Challenges »
• a. Pull out everything from "If you review" down to "RIVER class OPVs." in the Royal Navy article, word for word.
• b. Answer these questions from the Royal Navy article:
(i) Which body released the report on the Royal Navy?
(ii) Which class of ships carries out the low-end maritime policing?
(iii) How many Type 23s did the Royal Navy decide in the Integrated Review to pay off?

Text »
Does the Royal Navy Need a Bigger Navy? (Part 1)

 

The House of Commons Defence Committee has released a report into the Royal Navy, its size, availability, and its future. The report, selectively peppered with nautical phrases and a reworked quote from Jaws, puts across a strong view on both the current state, and the future state of the Royal Navy.

The report starts with what feels like the now obligatory assessment that somehow the world has changed, and we’re all about the grey zone now. To be honest reading these constant statements that the world has changed is getting a little bit dull. If you drill into it, has the world really changed, or are we just doing the same basic jobs with different names?




If you review the map in the report of the current deployments and tasks of the Royal Navy, the chart shows a series of deployments to global locations that has remained practically unchanged in decades.

The ships may have changed, as has the technology, but the core tasks have not. The Royal Navy continues to deliver maritime presence around the world through a combination of hi-low mix deployments, from the Carrier Strike Group through to the low-end maritime policing carried out by the RIVER class OPVs.

Its hard to spot any deployment on that list that wasn’t previously present in 2010, 2000 or 1990. In fact, you could argue that the disposition and missions are not dissimilar to 1910, 1900 or 1890 – the ports are similar, the roles are similar although the ships are different (and the Russians were less of a challenge back then).



To suggest that the world has changed is perhaps a strong statement – rather the threat continues to evolve, but the core role of the RN remains unchanged - to deter an attack of the UK, to defend our interests and allies and to provide security in challenging places for those who call for it.

A read of the full paper identifies what can be seen as three core themes – we don’t have enough working ships at sea, we’re scrapping ships but also delaying new ships, and the ships we have don’t seem to have enough offensive weaponry on them. Are these concerns reasonable though?

 There is a persistent debate to be had on warship availability and whether the Royal Navy has enough ships to do the job asked of it. On the one hand, parts of the force is elderly and approaching life expiry, but on the other the Type 45s have allegedly got propulsion issues.

The challenge for the Royal Navy is less about the number of ships it has, and more about the amount of time at sea it can get with them. There is little point in having 20 warships if only 4 of them can go to sea for want of crew or equipment. Similarly, having 20 warships on paper, where it turns out several of them are in the middle of years long refits and don’t possess engines or weapons is also not terribly helpful.

The RN took the decision in the Integrated Review to pay off two Type 23s that were due a major refit, to free up two theoretical ships company worth of crew and save on refit and life extension costs.

On paper the RN is now down two escorts, but in reality, this reduction will have no impact on practical ship availability. Both ships were due to have been out of service for several years, and by the time they would have returned to the fleet, other ships in the form of the Type 26 and 31 will be entering service. The net loss to the RN is minimal in terms of days at sea doing maritime tasking, and the gain is the ability to free up crew to take on other roles elsewhere in the system.

Dataset extract »
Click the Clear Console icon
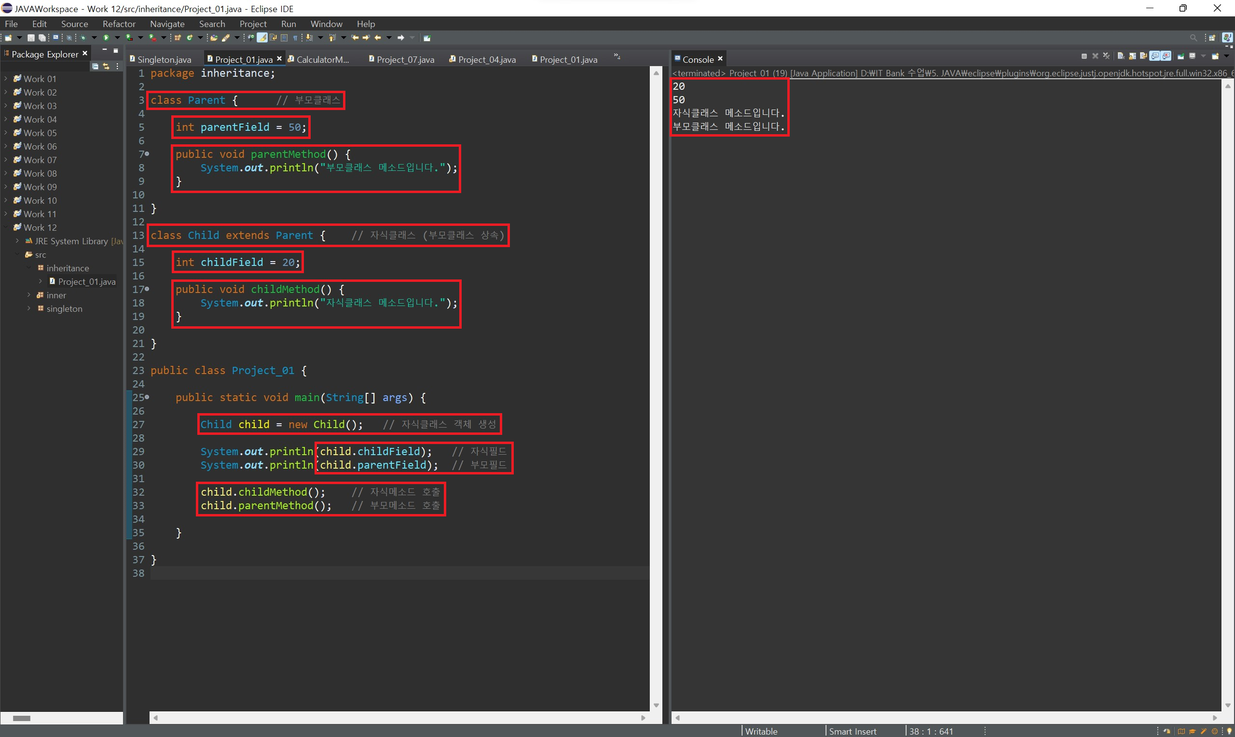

Solutions for each task »
• a.
If you review the map in the report of the current deployments and tasks of the Royal Navy, the chart shows a series of deployments to global locations that has remained practically unchanged in decades.

The ships may have changed, as has the technology, but the core tasks have not. The Royal Navy continues to deliver maritime presence around the world through a combination of hi-low mix deployments, from the Carrier Strike Group through to the low-end maritime policing carried out by the RIVER class OPVs.

• b.
(i) The House of Commons Defence Committee
(ii) The RIVER class OPVs
(iii) Two